Он смеется, не разжимая губ.

Прежде он губы разжимал, но после того, как во рту у него образовался гнойник, мешающий говорить, отец смеется с закрытым ртом. Он говорит:

– Омлет на обед. Неплохое название для нашей книги. Тебе как?

Мы называли это работой. Или проектом. Или книгой. Никогда не знаешь, как правильно будет назвать что-нибудь. На желтом листке бумаги он пишет:


Дражайшая дочь!

Я пытался дозвониться до тебя и сказать, что я готов начать «наш проект» в любое удобное для тебя время.

Обнимаю,

Твой старик-отец.


На бумаге виднеется пятно. Пятно большое и круглое, а снизу у него еще одно – маленькое и вытянутое. Если бы это было не пятно, а детский рисунок, я бы решила, что тут нарисован воздушный шар с небольшой корзинкой для пассажиров. Наверное, я что-то поставила на эту записку – чашку кофе, например, или бокал вина.

Из-за этого пятна некоторые слова в записке словно выделены: дочь, пытался, готов.

Кажется, в последнее время часто происходит вот что: я вижу лицо и думаю о другом лице. Как это назвать, я не знаю. Исчезающие контуры.

Одно время я вообще не помнила отца. Я читала записки, которые он писал мне, смотрела на его фотографии, но самого его не помнила. Говоря «не помнила», я подразумеваю, что я была неспособна восстановить его образ, воссоздать его в воображении, представить, что бы он сказал или сделал в определенной ситуации, воспроизвести в голове его голос. Заботиться о ком-то – значит помнить его, а у меня не получалось ни то, ни другое, ни заботиться, ни помнить. Я брела вслепую, не видя ни мертвых, ни живых, и мой муж как-то написал в стихотворении: «Ты потерялась в отцовском доме».

Еще при жизни в честь отца были учреждены архив и фонд. Со временем фондов стало три: в одном хранились рукописи, письма и фотографии, в другом – материалы, связанные с его домами, а третий был посвящен острову, который отец называл своим. После смерти лицо отца украсило собой почтовую марку и денежную банкноту, и еще в его честь назвали переулок. Я брожу по нему под дождем. Переулок расположен в центре Стокгольма, неподалеку от Королевского драматического театра. Это скорее именно переулок, а не улица, я считаю шаги, назад – вперед, но каждый раз число новое. В конце улицы, выходящей на площадь, которая тоже носит его имя, припаркован целый велопарк. Велосипедные цепи – черные и серебристые – обвиваются вокруг колес. Один из велосипедов повалился набок и тянет за собой все остальные.


Расскажите о вашем отце.


Я качаю головой.

Нельзя же сказать, что я ничего не помню.

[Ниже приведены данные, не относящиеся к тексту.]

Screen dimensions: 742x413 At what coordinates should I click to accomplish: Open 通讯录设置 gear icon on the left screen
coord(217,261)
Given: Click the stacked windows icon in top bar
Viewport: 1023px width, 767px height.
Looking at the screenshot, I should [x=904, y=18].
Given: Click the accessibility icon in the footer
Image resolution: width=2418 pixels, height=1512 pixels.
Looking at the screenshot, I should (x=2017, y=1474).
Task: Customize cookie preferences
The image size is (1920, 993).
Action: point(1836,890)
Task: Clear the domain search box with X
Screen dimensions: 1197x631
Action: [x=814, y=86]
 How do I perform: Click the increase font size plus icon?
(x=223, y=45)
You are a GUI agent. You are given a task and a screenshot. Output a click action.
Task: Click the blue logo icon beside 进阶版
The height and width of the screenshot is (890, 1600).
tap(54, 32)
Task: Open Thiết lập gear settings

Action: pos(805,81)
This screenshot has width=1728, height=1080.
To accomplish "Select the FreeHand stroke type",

Однажды я листала книгу об американской художнице Джорджии О’Кифф. В старости она переехала в штат Нью-Мексико, где рисовала все, что видела вокруг. Горы на ее картинах теплого ржавого оттенка, терракотовые, желтые, как куски ваты, а поляны и небо едва различимы. В книге было написано, что художница словно смотрит на изображаемый объект сразу из двух точек, так что я, глядя на ее картины, одновременно нахожусь совсем близко и очень далеко. Сама О’Кифф называла такую перспективу далекой близостью.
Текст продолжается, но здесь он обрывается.